Hollywood Studio System is "Inherently Racist"
Indian Briton as Iraqi soldier
...so says Naveen Andrews who plays "Sayid" on ABC's "Lost" in an interview by the Advertiser's Michael Tsai. Specifically, when Tsai asks Andrews to comment on the kudos "Lost" is getting for its multiethnicity, he says, "We do live in a world that is populated by people who are other than white. We are using the medium of television to make that clear to the Hollywood studio system, which is inherently racist and always has been. There is a different kind of reality to be portrayed — and it's the real one."
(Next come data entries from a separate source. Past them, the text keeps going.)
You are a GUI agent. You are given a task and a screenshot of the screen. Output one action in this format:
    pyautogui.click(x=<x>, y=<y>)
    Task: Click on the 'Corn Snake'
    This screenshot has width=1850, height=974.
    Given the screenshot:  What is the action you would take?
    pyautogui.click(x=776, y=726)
Regarding "Sayid," Andrews, who is of Indian descent and was born and bred in London, said he and the show were "pretty nervous in the sense that we all felt we owed a real obligation, not just to Iraqis but the entire Arab world about how this character would be played. One of the biggest kicks was getting a letter from the Arab League saying how pleased they were about this. It was the first time they had seen an Arab character like that on TV. He's romantic, and not just to other Arab women but to white women as well, which is a big no-no in Hollywood. It's all right for a white geezer to be with a black woman or a Chinese woman, but never the other way around. And we do that on this show. That's what we need to see more of."
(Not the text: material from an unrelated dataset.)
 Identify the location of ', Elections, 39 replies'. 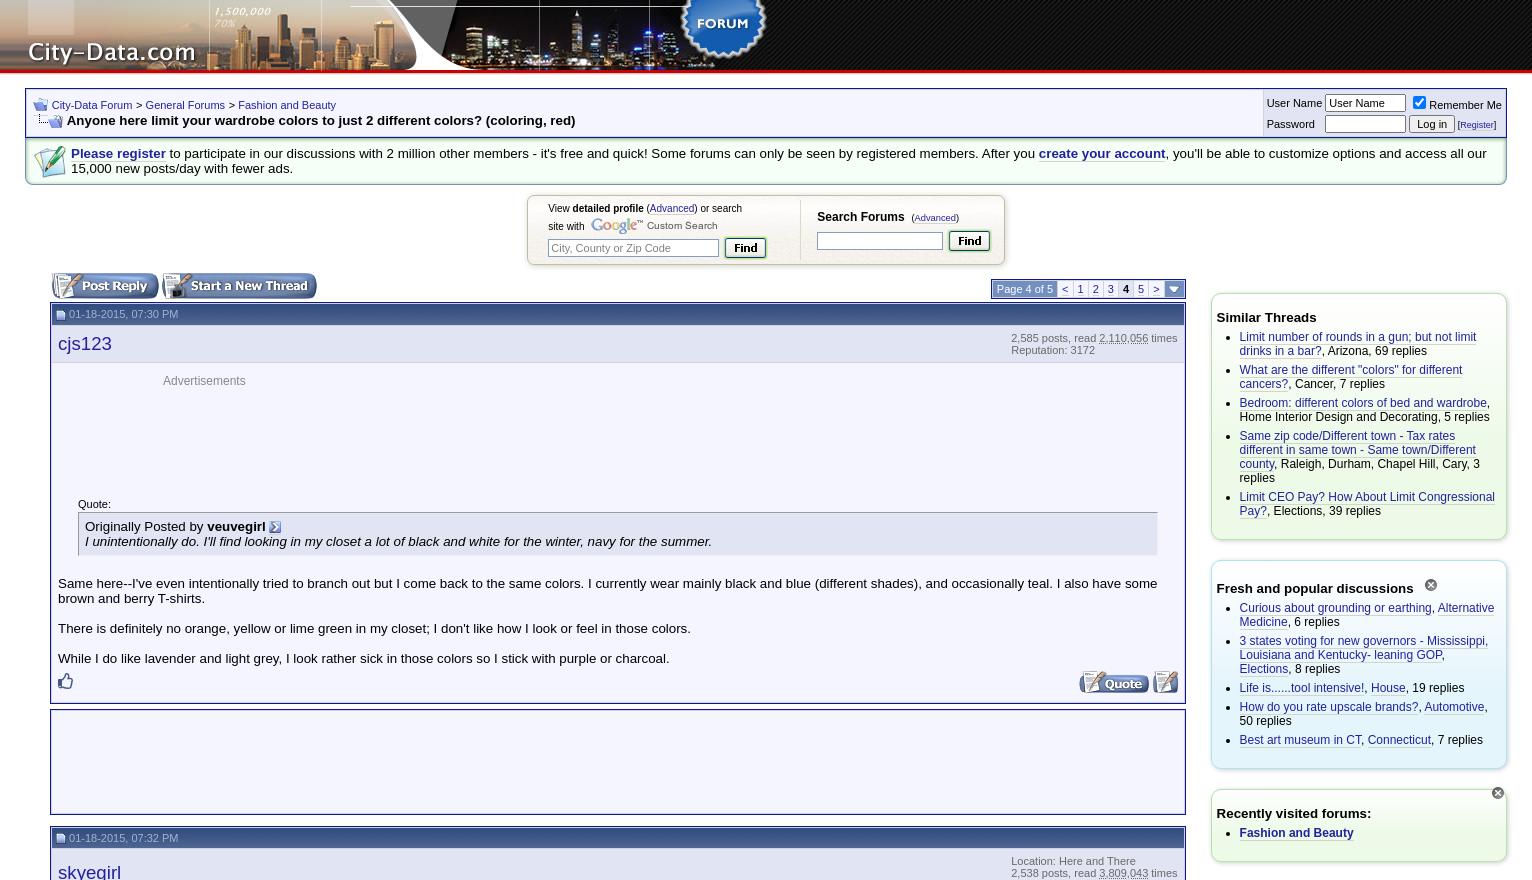
(1322, 511).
But actors like Andrews and "Lost" co-stars Daniel Dae Kim, Yunjin Kim, Jorge Garcia, Harold Perrineau, Jr., Michelle Rodriguez, Adewale Akinnuoye-Agbaje, Malcolm David Kelley, and L. Scott Caldwell, are still swimming upstream in an "inherently racist" Hollywood. Sister hit show "Desperate Housewives," for example, is, according to the grapevine (thanks angry asian man), going to introduce a new Asian character early next year, a "young Chinese maid of one of our housewives. I'm hearing her name is Chin-Chi, she speaks a little English, and she'll stick around for quite some time." Bloody excellent. Well, who knows, maybe she'll turn out to be Communist spy, an oversexed dominatrix, a kung-fu assassin, an undercover PhD student working on her dissertation about dysfunction in American suburbia, or some other interesting, multidimensional character like that. Oh wait...what?...never mind...those are...duh...stereotypes too.